- TASK OBJECTIVE: List every news outlet that the text on Oregon marijuana legislation quotes from.

- EXCERPTED TEXT:
┄┄┄┄┄┄┄┄┄┄

The Portland Tribune reports:

The legislation would require the Oregon Health Authority to begin tracking the movement of medical pot through the supply chain and it would limit the size of cannabis gardens, particularly in residential neighborhoods. Cities and counties would gain a 180-day window in which they can permanently ban medical marijuana stores and processors, but the bill would also allow patients to have cannabis products delivered to them from suppliers around the state. Lawmakers want to regulate medical marijuana to stop diversion of pot into the black market. No one knows how much pot people currently grow under Oregon’s medical marijuana program, but Rob Patridge, chairman of the Oregon Liquor Control Commission, has estimated as much as 75 percent of medical cannabis is sold on the black market here and in other states.

In 2013, the U.S. Department of Justice issued guidance to states with legal marijuana systems in a document known as the Cole memorandum. Deputy Attorney General James M. Cole wrote that federal prosecutors would focus on drug trafficking and other priorities, but would challenge states with legalized marijuana if they do too little to prevent leakage into other states where the drug remains illegal. The bill passed by the committee Monday night also includes a long list of provisions that apply to both the medical marijuana program and Oregon’s new legal recreational pot system, which takes effect July 1.

The move was lauded by the pro-pot population.

From the Associated Press:

Marijuana advocates said creation of the new panel was an extraordinary move in order to bypass House members’ objections.

The bill now heads to the Senate floor.

A bill in the House would mandate growers to submit water and energy use plans.

The Bend Bulletin writes:

House Bill 3400 received a 104-page amendment that includes new proposed laws and some changes to Ballot Measure 91 and is now the main vessel for substantive regulations lawmakers will debate before marijuana becomes legal in six weeks and retail markets open in the coming year.

The bill also proposes a point-of-sale method of taxing marijuana sales in shops and would require tracking of marijuana from seed to sale.

┄┄┄┄┄┄┄┄┄┄

- DATASET EXTRACT:
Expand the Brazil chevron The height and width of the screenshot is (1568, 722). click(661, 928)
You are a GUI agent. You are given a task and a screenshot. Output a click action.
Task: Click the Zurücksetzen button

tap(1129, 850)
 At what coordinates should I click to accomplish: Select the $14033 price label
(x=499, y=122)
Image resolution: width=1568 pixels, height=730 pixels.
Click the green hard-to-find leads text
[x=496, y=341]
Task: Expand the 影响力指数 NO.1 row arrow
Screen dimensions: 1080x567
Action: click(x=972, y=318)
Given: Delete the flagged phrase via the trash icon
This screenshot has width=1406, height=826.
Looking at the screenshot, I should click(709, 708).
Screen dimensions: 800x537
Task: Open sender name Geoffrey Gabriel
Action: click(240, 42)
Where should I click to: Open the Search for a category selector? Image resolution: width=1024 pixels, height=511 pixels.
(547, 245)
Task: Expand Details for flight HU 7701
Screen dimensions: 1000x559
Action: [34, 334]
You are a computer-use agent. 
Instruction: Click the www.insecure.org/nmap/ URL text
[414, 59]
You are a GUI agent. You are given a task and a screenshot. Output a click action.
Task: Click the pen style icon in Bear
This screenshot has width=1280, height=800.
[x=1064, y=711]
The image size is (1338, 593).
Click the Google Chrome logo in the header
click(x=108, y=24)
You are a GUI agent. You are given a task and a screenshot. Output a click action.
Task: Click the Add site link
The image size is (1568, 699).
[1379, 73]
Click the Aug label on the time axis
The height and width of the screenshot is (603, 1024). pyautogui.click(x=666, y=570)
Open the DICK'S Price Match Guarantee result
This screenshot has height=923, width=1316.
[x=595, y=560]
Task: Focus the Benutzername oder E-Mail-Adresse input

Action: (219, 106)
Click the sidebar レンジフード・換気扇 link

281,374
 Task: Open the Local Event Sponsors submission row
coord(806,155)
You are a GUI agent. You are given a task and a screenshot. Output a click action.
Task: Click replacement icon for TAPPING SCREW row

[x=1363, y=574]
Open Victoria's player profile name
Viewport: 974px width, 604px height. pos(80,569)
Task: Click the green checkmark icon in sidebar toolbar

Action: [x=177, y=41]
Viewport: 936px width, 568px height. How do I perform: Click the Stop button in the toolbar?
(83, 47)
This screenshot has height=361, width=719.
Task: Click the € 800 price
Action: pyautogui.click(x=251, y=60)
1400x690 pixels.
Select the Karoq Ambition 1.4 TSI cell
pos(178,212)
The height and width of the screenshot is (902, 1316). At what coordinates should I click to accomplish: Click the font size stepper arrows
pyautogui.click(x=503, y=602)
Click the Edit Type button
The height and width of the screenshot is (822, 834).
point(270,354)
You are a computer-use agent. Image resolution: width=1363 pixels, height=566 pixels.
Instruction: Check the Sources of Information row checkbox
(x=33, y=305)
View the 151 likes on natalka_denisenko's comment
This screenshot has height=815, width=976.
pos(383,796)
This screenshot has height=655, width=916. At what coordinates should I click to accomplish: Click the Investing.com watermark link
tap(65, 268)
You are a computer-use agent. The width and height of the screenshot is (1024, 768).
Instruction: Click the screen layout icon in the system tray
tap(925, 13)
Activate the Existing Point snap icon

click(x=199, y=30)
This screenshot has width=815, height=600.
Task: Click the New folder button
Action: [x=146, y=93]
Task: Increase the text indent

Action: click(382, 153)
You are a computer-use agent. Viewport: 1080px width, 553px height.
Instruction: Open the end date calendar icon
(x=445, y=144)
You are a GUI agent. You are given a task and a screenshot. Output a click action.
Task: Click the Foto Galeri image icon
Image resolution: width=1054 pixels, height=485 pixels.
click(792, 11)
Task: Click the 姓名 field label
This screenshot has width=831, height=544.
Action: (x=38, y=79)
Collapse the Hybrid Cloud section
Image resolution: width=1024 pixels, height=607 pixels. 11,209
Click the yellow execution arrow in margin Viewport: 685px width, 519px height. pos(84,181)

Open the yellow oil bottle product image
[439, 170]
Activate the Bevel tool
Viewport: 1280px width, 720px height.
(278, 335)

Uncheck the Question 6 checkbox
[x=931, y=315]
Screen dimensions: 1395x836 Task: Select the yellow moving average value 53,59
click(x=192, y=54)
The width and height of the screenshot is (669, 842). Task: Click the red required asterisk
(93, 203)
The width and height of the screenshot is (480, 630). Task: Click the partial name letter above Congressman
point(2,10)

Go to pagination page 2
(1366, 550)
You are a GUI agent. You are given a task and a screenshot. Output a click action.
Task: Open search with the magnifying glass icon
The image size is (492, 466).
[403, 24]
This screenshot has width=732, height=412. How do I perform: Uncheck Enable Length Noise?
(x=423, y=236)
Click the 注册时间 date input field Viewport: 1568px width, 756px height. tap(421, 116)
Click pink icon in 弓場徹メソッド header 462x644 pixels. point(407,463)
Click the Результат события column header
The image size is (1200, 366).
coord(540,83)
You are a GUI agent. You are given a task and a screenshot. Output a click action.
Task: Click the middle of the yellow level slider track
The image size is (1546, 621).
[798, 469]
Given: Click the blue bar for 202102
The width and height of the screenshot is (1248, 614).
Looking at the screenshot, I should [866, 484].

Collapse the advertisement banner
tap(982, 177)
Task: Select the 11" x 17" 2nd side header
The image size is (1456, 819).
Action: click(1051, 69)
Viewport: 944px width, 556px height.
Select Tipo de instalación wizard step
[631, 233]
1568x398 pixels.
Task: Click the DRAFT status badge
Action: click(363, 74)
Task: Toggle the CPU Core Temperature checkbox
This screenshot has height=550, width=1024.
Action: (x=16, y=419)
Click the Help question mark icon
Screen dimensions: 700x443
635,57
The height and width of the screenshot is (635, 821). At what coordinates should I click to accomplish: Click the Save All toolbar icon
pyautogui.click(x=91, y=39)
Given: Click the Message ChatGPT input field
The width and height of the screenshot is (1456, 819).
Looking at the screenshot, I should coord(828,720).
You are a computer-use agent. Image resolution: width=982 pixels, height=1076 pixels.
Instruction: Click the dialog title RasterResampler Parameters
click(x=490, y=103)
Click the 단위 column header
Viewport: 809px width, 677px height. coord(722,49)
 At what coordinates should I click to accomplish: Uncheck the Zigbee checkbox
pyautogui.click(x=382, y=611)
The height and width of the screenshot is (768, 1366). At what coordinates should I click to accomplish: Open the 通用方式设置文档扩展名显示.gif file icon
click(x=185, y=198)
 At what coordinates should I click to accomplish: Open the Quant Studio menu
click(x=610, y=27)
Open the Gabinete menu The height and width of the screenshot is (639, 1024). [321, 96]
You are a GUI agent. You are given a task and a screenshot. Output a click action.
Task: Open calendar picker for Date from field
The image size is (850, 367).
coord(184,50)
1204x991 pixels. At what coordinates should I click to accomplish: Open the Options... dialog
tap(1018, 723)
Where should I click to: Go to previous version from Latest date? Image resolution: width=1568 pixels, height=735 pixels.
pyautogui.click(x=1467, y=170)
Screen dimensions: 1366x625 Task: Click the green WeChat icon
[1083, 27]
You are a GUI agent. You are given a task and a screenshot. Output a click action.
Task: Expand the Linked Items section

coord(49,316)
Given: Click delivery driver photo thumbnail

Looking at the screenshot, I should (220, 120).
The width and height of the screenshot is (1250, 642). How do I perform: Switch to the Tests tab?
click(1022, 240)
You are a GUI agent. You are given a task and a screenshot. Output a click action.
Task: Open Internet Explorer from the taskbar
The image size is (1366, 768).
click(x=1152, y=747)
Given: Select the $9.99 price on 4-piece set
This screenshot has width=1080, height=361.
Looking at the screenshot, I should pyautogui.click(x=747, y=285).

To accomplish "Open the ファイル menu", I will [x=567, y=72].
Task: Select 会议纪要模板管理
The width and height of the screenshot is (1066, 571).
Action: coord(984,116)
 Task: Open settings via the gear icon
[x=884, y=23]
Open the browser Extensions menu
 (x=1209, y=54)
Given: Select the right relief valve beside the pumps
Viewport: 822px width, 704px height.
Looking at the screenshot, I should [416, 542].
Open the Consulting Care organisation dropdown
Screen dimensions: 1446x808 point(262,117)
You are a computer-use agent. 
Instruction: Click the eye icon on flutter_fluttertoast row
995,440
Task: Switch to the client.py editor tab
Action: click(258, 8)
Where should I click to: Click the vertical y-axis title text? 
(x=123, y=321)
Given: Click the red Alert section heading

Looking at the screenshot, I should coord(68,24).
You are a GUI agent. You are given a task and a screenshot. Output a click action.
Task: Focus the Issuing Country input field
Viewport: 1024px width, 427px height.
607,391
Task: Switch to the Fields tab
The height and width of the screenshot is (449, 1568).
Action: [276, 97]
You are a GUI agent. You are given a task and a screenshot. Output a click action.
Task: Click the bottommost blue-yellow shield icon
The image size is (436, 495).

┄┄┄┄┄┄┄┄┄┄

- TASK RESULT: The Portland Tribune, the Associated Press, The Bend Bulletin